§ **What the task requires**
Give an exact copy of every entry.

§ **Data for this task**
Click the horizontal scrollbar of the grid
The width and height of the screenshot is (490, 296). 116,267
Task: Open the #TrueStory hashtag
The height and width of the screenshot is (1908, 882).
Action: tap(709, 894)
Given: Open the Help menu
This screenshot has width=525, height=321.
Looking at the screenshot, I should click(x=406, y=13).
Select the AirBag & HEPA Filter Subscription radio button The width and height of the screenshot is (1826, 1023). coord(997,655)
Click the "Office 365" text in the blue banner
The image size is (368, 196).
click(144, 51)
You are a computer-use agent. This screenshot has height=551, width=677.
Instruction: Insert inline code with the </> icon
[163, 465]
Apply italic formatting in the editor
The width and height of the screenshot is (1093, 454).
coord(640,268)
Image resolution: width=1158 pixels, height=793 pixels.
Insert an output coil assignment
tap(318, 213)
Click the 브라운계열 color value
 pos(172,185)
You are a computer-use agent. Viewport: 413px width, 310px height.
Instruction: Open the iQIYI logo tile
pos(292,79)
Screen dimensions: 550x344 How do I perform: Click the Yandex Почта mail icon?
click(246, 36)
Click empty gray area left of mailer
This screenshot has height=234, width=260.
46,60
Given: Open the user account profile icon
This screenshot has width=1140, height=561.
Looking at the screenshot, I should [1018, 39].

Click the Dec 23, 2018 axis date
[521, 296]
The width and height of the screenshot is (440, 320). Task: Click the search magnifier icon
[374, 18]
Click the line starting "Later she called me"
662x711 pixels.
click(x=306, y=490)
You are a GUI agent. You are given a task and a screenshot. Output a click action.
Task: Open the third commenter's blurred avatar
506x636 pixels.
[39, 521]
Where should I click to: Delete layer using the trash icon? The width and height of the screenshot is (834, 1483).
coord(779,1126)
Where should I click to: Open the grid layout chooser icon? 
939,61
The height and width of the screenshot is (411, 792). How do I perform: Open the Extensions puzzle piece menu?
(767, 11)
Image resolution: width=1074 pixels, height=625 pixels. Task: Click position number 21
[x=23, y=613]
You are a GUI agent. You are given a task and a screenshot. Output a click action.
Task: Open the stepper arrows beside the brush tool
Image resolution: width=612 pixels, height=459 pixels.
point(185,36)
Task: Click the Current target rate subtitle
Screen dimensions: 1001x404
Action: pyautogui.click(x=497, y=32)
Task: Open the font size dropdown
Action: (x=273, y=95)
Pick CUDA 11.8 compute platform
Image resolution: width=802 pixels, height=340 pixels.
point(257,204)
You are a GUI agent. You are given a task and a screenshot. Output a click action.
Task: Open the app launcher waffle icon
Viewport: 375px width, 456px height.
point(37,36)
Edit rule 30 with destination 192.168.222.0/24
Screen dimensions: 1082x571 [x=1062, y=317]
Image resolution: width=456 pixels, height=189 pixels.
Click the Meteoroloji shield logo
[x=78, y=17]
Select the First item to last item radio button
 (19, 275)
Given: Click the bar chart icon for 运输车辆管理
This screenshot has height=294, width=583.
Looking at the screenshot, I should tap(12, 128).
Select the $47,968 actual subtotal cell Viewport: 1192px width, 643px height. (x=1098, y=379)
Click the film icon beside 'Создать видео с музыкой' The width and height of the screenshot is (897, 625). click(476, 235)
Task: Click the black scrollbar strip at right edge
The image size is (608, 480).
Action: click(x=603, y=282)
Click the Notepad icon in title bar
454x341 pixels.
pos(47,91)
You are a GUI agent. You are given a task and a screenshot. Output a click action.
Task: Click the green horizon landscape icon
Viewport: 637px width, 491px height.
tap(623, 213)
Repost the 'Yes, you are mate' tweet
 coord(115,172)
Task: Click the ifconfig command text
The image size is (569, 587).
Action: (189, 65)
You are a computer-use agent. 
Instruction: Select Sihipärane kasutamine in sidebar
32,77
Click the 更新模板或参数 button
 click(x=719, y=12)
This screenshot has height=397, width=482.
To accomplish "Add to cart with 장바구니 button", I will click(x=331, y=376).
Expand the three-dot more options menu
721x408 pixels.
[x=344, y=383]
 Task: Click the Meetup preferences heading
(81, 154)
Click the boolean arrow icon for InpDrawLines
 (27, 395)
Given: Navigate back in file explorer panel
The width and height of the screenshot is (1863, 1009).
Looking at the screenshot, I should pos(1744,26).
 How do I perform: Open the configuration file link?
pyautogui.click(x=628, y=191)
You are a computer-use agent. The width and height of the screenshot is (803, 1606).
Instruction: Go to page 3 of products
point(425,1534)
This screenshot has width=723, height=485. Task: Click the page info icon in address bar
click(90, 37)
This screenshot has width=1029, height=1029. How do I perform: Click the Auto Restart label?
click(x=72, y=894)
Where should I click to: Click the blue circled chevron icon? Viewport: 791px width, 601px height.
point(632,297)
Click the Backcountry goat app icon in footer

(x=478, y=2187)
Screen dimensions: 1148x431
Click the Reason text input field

§ **Response box**
Click the horizontal scrollbar of the grid
The width and height of the screenshot is (490, 296). 116,267
Task: Open the #TrueStory hashtag
The height and width of the screenshot is (1908, 882).
Action: tap(709, 894)
Given: Open the Help menu
This screenshot has width=525, height=321.
Looking at the screenshot, I should click(x=406, y=13).
Select the AirBag & HEPA Filter Subscription radio button The width and height of the screenshot is (1826, 1023). coord(997,655)
Click the "Office 365" text in the blue banner
The image size is (368, 196).
click(144, 51)
You are a computer-use agent. This screenshot has height=551, width=677.
Instruction: Insert inline code with the </> icon
[163, 465]
Apply italic formatting in the editor
The width and height of the screenshot is (1093, 454).
coord(640,268)
Image resolution: width=1158 pixels, height=793 pixels.
Insert an output coil assignment
tap(318, 213)
Click the 브라운계열 color value
 pos(172,185)
You are a computer-use agent. Viewport: 413px width, 310px height.
Instruction: Open the iQIYI logo tile
pos(292,79)
Screen dimensions: 550x344 How do I perform: Click the Yandex Почта mail icon?
click(246, 36)
Click empty gray area left of mailer
This screenshot has height=234, width=260.
46,60
Given: Open the user account profile icon
This screenshot has width=1140, height=561.
Looking at the screenshot, I should [1018, 39].

Click the Dec 23, 2018 axis date
[521, 296]
The width and height of the screenshot is (440, 320). Task: Click the search magnifier icon
[374, 18]
Click the line starting "Later she called me"
662x711 pixels.
click(x=306, y=490)
You are a GUI agent. You are given a task and a screenshot. Output a click action.
Task: Open the third commenter's blurred avatar
506x636 pixels.
[39, 521]
Where should I click to: Delete layer using the trash icon? The width and height of the screenshot is (834, 1483).
coord(779,1126)
Where should I click to: Open the grid layout chooser icon? 
939,61
The height and width of the screenshot is (411, 792). How do I perform: Open the Extensions puzzle piece menu?
(767, 11)
Image resolution: width=1074 pixels, height=625 pixels. Task: Click position number 21
[x=23, y=613]
You are a GUI agent. You are given a task and a screenshot. Output a click action.
Task: Open the stepper arrows beside the brush tool
Image resolution: width=612 pixels, height=459 pixels.
point(185,36)
Task: Click the Current target rate subtitle
Screen dimensions: 1001x404
Action: pyautogui.click(x=497, y=32)
Task: Open the font size dropdown
Action: (x=273, y=95)
Pick CUDA 11.8 compute platform
Image resolution: width=802 pixels, height=340 pixels.
point(257,204)
You are a GUI agent. You are given a task and a screenshot. Output a click action.
Task: Open the app launcher waffle icon
Viewport: 375px width, 456px height.
point(37,36)
Edit rule 30 with destination 192.168.222.0/24
Screen dimensions: 1082x571 [x=1062, y=317]
Image resolution: width=456 pixels, height=189 pixels.
Click the Meteoroloji shield logo
[x=78, y=17]
Select the First item to last item radio button
 (19, 275)
Given: Click the bar chart icon for 运输车辆管理
This screenshot has height=294, width=583.
Looking at the screenshot, I should tap(12, 128).
Select the $47,968 actual subtotal cell Viewport: 1192px width, 643px height. (x=1098, y=379)
Click the film icon beside 'Создать видео с музыкой' The width and height of the screenshot is (897, 625). click(476, 235)
Task: Click the black scrollbar strip at right edge
The image size is (608, 480).
Action: click(x=603, y=282)
Click the Notepad icon in title bar
454x341 pixels.
pos(47,91)
You are a GUI agent. You are given a task and a screenshot. Output a click action.
Task: Click the green horizon landscape icon
Viewport: 637px width, 491px height.
tap(623, 213)
Repost the 'Yes, you are mate' tweet
 coord(115,172)
Task: Click the ifconfig command text
The image size is (569, 587).
Action: (189, 65)
You are a computer-use agent. 
Instruction: Select Sihipärane kasutamine in sidebar
32,77
Click the 更新模板或参数 button
 click(x=719, y=12)
This screenshot has height=397, width=482.
To accomplish "Add to cart with 장바구니 button", I will click(x=331, y=376).
Expand the three-dot more options menu
721x408 pixels.
[x=344, y=383]
 Task: Click the Meetup preferences heading
(81, 154)
Click the boolean arrow icon for InpDrawLines
 (27, 395)
Given: Navigate back in file explorer panel
The width and height of the screenshot is (1863, 1009).
Looking at the screenshot, I should pos(1744,26).
 How do I perform: Open the configuration file link?
pyautogui.click(x=628, y=191)
You are a computer-use agent. The width and height of the screenshot is (803, 1606).
Instruction: Go to page 3 of products
point(425,1534)
This screenshot has width=723, height=485. Task: Click the page info icon in address bar
click(90, 37)
This screenshot has width=1029, height=1029. How do I perform: Click the Auto Restart label?
click(x=72, y=894)
Where should I click to: Click the blue circled chevron icon? Viewport: 791px width, 601px height.
point(632,297)
Click the Backcountry goat app icon in footer

(x=478, y=2187)
Screen dimensions: 1148x431
Click the Reason text input field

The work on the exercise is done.